# Is an SVM the same as a neural network without a hidden layer?

A neural network without a hidden layer is the same as just linear regression.

If I then use squared hinge loss and encoporate the l2 regularisation term, is it fair to then call this network the same as a linear SVM?

Going by this assumption, then if I need to implement a multiclass SVM, i can just have n output nodes (where n is the number of classes). Would this then be equivalent to having n number of SVMs, similar to a one-vs-rest method?

If I then wanted to encoporate a kernel into my SVM, could I then use an activation function or layer prior to the final output nodes (where I compute loss and add regularisation) which would then transfer this data into another feature plane the same as that of an SVM kernel?

This is my current hunch, but would like some confirmation or correction where my understanding is incorrect.

• "A neural network without a hidden layer is the same as just linear regression.", this is not true.
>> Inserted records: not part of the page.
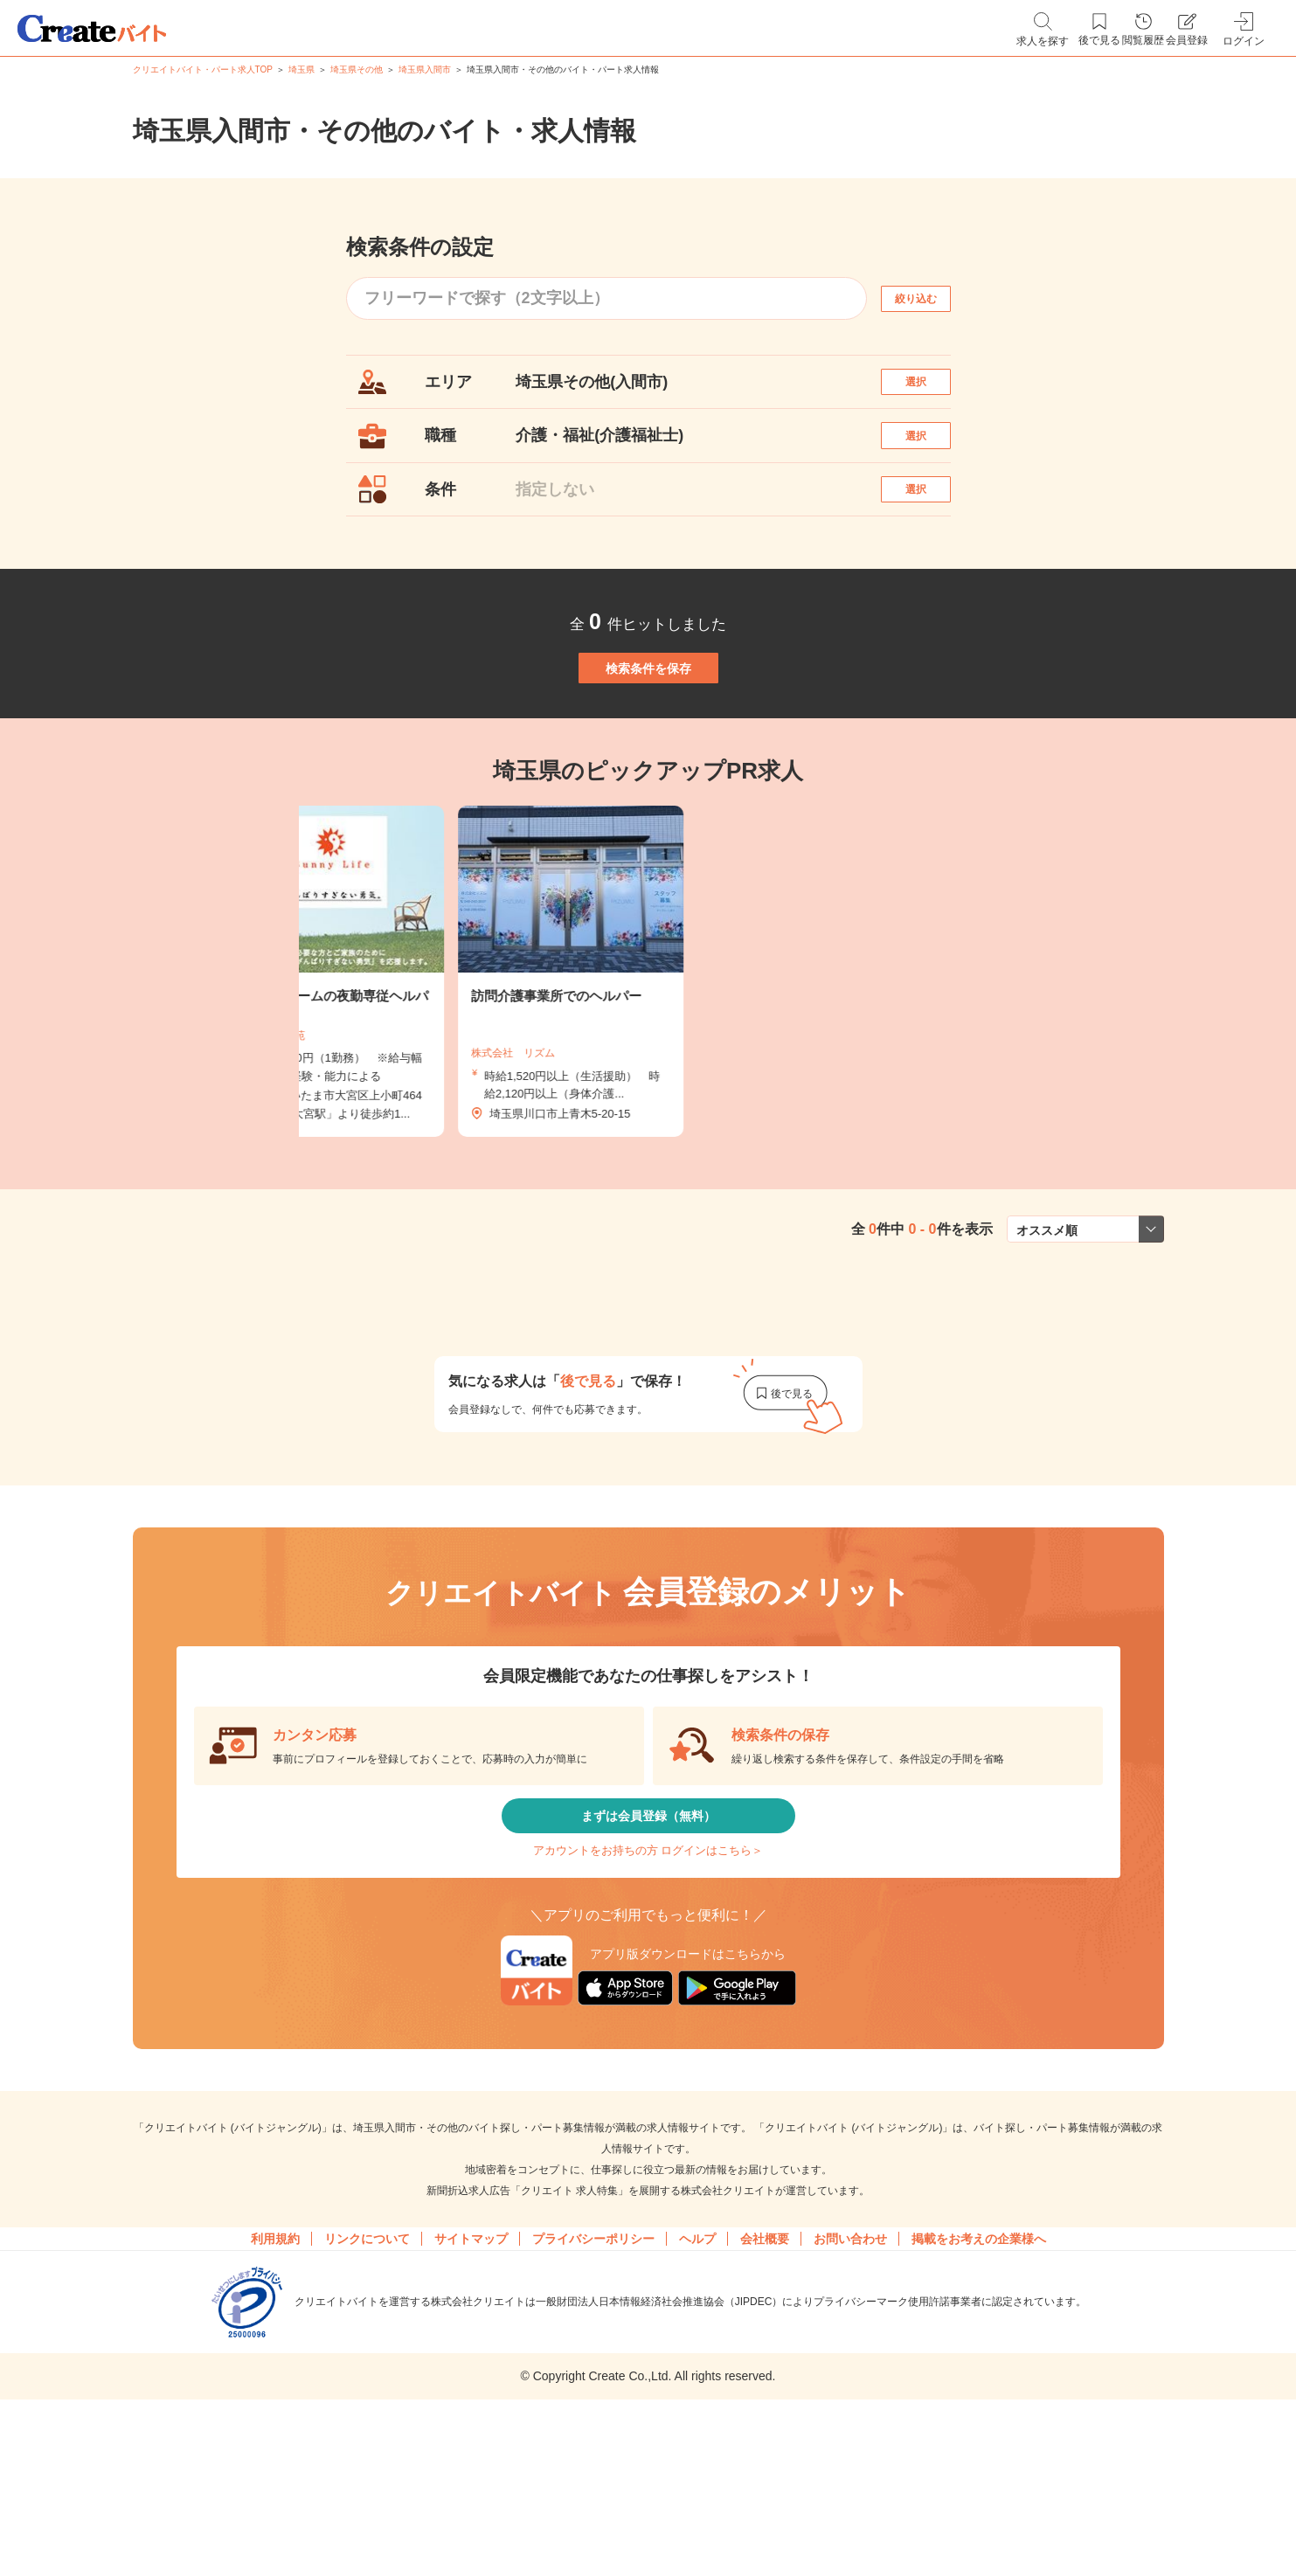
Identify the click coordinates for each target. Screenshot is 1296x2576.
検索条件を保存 (648, 734)
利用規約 (275, 2365)
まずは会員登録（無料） (648, 1912)
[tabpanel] (648, 1056)
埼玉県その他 (356, 69)
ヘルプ (697, 2365)
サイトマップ (471, 2365)
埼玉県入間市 (425, 69)
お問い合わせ (850, 2365)
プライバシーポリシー (593, 2365)
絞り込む (931, 298)
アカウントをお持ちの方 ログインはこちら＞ (647, 1963)
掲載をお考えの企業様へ (978, 2365)
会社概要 (764, 2365)
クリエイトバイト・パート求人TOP (203, 69)
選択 (931, 390)
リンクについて (367, 2365)
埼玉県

This is only true if the activation functions are identities. So you'd better review your post and question. – nbro Apr 27 at 20:26

First, what makes the neural network different than linear regression is the non-linearity (acivation function), not the number of layers. So, a neural network with $$n$$ layers with no non-linearities is still the same as linear regression. Second, SVM finds the hyperplane of maximum margin. You are not guaranteed to find that hyperplane that has maximum margin with a neural network (using non-linearities).